What is the purpose of that red thing? It’s neither the pedal gear nor the wheel gear, but without it the bike would not work. It’s the tensioner. Its whole job is to press outward on the chain, to keep a certain amount of tension on it. If there’s not enough tension on the chain, it’ll fall off the gears.

To draw an analogy with language learning:

  • The pedal gear is where you put the effort into language learning.
  • The rear wheel is what you get out of it: better language ability.
  • The tensioner is constant pressure you need to apply to make these things connect.

The tensioner is that small bit of positive stress in your use of language—“positive” in that it prompts you to want to learn more, and to keep your lessons relevant to your daily life.

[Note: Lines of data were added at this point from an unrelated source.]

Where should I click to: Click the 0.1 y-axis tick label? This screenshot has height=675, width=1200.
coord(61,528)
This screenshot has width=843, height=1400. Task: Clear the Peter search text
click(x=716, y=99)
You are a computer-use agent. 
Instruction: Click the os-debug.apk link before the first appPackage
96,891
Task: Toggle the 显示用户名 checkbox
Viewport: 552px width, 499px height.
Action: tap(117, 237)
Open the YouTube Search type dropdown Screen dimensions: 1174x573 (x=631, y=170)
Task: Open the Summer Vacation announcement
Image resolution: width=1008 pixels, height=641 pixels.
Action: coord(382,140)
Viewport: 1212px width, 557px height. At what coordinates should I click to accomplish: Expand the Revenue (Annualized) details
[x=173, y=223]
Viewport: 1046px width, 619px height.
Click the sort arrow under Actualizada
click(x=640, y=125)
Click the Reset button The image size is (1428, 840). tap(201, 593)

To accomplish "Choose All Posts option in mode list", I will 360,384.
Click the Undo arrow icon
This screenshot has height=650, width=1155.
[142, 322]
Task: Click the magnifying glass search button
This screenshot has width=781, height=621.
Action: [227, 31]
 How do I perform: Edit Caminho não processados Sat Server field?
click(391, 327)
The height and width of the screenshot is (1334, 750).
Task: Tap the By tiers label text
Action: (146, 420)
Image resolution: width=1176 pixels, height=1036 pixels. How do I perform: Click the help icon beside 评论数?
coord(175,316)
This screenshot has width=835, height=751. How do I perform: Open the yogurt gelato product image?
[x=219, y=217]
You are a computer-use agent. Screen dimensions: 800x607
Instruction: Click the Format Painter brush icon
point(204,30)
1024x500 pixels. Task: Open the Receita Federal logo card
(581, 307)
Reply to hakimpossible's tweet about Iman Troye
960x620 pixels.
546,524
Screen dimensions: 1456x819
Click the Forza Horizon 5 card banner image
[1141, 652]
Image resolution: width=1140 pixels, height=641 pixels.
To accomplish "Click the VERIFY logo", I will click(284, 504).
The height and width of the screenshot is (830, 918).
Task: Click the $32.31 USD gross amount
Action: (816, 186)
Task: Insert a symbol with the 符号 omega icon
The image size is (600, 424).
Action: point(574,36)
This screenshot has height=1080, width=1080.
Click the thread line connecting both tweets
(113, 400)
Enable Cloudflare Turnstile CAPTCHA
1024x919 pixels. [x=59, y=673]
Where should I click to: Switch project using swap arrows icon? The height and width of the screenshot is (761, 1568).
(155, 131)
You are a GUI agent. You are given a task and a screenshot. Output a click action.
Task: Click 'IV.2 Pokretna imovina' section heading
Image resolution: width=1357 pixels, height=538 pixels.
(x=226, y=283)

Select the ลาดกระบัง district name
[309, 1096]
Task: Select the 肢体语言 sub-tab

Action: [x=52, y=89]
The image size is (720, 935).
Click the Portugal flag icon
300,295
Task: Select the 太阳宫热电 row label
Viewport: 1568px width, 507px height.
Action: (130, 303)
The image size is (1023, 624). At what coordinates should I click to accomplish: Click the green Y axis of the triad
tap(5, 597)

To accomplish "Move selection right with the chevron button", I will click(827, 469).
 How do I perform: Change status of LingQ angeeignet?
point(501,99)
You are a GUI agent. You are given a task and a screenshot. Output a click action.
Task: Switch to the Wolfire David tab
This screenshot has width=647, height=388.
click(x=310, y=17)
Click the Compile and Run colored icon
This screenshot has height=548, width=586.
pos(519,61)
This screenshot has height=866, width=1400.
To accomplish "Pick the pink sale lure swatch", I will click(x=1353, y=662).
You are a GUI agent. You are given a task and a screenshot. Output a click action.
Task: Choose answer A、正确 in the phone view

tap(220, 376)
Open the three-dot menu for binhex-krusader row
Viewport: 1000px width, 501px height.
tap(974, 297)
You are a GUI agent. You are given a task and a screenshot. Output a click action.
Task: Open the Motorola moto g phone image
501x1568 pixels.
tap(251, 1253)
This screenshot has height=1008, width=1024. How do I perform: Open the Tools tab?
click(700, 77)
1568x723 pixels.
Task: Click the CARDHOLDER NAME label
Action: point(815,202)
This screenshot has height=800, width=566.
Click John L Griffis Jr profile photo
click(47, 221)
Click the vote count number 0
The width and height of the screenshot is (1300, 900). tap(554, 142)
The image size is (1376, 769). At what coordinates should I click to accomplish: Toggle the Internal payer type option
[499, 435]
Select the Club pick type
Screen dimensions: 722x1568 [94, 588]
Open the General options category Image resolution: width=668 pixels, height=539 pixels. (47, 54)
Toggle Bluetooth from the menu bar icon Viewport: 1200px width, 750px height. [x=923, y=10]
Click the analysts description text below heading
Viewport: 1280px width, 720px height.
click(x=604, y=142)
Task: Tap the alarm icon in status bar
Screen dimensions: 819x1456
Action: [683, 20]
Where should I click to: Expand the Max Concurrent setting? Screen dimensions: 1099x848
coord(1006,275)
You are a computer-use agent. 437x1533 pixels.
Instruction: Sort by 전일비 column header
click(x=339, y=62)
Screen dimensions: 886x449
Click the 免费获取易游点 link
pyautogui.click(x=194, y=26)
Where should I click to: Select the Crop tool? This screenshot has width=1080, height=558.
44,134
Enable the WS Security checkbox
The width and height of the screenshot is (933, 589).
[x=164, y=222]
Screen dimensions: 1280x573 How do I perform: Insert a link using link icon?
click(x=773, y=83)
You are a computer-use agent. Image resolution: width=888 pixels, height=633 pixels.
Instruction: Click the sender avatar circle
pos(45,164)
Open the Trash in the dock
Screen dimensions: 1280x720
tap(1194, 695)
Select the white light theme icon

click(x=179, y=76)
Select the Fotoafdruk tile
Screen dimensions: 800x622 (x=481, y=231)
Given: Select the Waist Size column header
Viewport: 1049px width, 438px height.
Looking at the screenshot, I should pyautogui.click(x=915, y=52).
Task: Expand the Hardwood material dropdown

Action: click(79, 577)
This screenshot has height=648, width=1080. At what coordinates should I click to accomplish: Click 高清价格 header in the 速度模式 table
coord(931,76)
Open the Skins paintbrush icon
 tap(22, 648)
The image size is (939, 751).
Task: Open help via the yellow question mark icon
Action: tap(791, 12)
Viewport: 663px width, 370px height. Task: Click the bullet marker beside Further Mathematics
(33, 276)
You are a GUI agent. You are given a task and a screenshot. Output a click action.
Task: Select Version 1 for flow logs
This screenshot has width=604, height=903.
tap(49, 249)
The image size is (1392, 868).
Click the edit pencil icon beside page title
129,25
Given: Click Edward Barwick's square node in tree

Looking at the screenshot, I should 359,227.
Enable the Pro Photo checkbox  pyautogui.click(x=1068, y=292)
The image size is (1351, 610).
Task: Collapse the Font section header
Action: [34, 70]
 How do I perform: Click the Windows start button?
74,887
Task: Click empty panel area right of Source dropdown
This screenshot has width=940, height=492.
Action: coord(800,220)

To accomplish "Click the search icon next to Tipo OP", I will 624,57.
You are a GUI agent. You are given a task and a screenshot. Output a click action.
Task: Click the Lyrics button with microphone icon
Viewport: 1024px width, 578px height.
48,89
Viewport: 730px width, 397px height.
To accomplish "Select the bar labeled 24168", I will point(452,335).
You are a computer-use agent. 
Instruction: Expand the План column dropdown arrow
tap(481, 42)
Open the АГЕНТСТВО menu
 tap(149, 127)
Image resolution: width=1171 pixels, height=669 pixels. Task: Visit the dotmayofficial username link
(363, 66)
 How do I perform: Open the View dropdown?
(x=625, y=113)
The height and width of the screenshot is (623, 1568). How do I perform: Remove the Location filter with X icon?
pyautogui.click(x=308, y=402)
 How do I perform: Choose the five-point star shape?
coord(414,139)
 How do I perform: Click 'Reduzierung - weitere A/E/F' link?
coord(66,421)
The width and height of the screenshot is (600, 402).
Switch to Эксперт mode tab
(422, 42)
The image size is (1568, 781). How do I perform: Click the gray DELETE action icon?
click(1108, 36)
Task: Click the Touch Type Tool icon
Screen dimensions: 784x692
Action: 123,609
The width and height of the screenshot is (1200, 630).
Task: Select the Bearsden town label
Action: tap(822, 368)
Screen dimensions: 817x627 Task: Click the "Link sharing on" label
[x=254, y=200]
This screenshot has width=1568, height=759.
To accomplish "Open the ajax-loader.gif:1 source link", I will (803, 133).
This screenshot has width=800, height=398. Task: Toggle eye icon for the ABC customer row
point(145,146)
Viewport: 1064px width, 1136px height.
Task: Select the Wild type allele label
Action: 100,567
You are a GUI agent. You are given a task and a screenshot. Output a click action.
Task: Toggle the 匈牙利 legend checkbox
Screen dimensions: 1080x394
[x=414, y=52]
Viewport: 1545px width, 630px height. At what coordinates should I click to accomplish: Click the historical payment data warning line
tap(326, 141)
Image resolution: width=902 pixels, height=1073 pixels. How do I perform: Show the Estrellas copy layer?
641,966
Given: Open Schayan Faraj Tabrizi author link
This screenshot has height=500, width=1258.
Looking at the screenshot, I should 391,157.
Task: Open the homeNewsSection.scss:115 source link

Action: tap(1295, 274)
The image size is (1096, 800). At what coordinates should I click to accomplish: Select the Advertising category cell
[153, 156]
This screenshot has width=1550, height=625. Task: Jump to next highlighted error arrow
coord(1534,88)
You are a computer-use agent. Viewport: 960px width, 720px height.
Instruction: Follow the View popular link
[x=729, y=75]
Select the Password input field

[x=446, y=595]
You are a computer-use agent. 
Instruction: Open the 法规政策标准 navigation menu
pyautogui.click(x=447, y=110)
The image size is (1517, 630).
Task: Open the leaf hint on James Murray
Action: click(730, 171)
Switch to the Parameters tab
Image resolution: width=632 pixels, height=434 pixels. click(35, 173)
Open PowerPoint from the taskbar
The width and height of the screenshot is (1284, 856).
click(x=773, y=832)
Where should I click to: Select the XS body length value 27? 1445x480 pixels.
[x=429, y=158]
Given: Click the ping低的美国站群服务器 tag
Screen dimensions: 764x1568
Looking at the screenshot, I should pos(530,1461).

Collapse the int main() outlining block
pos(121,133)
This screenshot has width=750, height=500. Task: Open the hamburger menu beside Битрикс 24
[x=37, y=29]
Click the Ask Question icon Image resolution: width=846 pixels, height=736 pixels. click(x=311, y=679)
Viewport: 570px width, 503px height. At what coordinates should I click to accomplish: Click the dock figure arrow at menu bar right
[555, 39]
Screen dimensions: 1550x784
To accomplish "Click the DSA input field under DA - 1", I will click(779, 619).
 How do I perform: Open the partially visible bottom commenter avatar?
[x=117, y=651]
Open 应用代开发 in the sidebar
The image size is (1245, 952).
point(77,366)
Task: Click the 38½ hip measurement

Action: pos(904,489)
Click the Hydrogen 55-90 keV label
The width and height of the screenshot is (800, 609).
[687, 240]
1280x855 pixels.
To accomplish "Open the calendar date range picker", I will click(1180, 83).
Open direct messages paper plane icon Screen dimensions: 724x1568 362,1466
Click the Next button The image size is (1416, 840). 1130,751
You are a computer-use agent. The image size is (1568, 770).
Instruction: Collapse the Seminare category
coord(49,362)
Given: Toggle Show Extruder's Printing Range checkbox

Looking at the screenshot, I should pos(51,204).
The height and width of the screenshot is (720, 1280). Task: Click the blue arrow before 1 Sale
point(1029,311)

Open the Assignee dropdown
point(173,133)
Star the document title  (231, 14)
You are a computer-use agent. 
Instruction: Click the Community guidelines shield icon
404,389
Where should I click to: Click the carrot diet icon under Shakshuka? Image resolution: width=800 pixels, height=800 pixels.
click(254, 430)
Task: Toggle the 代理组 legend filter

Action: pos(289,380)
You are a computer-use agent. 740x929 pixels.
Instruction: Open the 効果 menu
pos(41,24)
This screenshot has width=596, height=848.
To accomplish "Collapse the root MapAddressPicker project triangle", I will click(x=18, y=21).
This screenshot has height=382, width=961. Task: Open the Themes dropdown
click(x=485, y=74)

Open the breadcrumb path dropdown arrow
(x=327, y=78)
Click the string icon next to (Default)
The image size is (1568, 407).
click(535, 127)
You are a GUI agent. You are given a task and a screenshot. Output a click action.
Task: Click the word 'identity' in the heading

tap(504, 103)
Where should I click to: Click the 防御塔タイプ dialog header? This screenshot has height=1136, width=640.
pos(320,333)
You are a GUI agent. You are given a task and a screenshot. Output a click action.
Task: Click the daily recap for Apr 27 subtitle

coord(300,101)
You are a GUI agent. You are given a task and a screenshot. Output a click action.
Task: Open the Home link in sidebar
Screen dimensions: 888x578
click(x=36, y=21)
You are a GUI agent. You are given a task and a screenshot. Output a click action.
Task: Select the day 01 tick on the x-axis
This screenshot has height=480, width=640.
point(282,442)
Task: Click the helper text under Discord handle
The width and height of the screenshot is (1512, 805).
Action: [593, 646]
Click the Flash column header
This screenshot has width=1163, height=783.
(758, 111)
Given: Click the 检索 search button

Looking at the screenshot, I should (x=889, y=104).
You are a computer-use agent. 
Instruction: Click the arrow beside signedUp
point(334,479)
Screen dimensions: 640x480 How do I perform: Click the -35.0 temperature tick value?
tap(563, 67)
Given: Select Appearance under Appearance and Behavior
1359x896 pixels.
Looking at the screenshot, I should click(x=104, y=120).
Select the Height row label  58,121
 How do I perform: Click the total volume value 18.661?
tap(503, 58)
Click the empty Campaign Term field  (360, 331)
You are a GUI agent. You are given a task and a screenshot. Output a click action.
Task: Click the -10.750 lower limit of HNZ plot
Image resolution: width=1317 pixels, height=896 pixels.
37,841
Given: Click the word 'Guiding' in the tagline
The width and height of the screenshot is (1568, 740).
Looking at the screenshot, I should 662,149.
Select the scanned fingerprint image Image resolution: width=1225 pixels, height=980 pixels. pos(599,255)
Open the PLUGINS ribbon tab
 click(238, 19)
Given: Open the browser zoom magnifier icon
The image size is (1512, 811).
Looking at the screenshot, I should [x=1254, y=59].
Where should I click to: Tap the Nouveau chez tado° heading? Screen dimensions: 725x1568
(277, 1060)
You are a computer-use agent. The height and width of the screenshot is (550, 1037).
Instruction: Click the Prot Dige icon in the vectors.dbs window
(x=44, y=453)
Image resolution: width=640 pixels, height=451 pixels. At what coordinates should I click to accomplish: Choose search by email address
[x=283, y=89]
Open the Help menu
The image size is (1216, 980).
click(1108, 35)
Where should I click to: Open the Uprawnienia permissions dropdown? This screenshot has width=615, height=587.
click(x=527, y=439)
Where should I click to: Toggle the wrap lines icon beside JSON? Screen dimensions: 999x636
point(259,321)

Some people are “out there” trying to get stuff done in the language. People like that probably have all the positive stress they need already—probably some negative stress too!

I expect that most of us, however, need a “tensioner” in our lives. We can converse fluently in our five routine conversations. But what’s going to get you to the next level? That’s where the tensioner comes in. It’s the next thing you’re trying to learn. It’s what keeps you growing in the language.

I have the personal goal of understanding Afghan culture better. Recently, I’ve started reading poetry with a language teacher. Poetry does two things for me:

  1. It stretches my language ability, because it’s not easy—though if you’re thinking of getting into it, it’s not as hard as I thought it would be either.
  2. It opens up cultural doors. What does the reed symbolize? How could a single death be that upsetting? I don’t have answer to those questions, but now I have the questions.

What could your tensioner be?

  • A radio program
  • A television show or serial
  • A book or short story
  • A work goal: being able to give a lesson or a speech, or being able to read a translation
  • Random flashcards—I learned the word اِنقِلابی from a deck of flashcards a three years and ten days before I heard it in real life, but when I heard it I was ready! (If that seems oddly specific, the flashcard program keeps track of dates and I heard the word for the first time the day I wrote this.)

It doesn’t have to be big. I spend about two hours a week on poetry—one hour with a teacher, one hour in private study. It’s just enough to keep the pressure on, to make sure that I keep learning.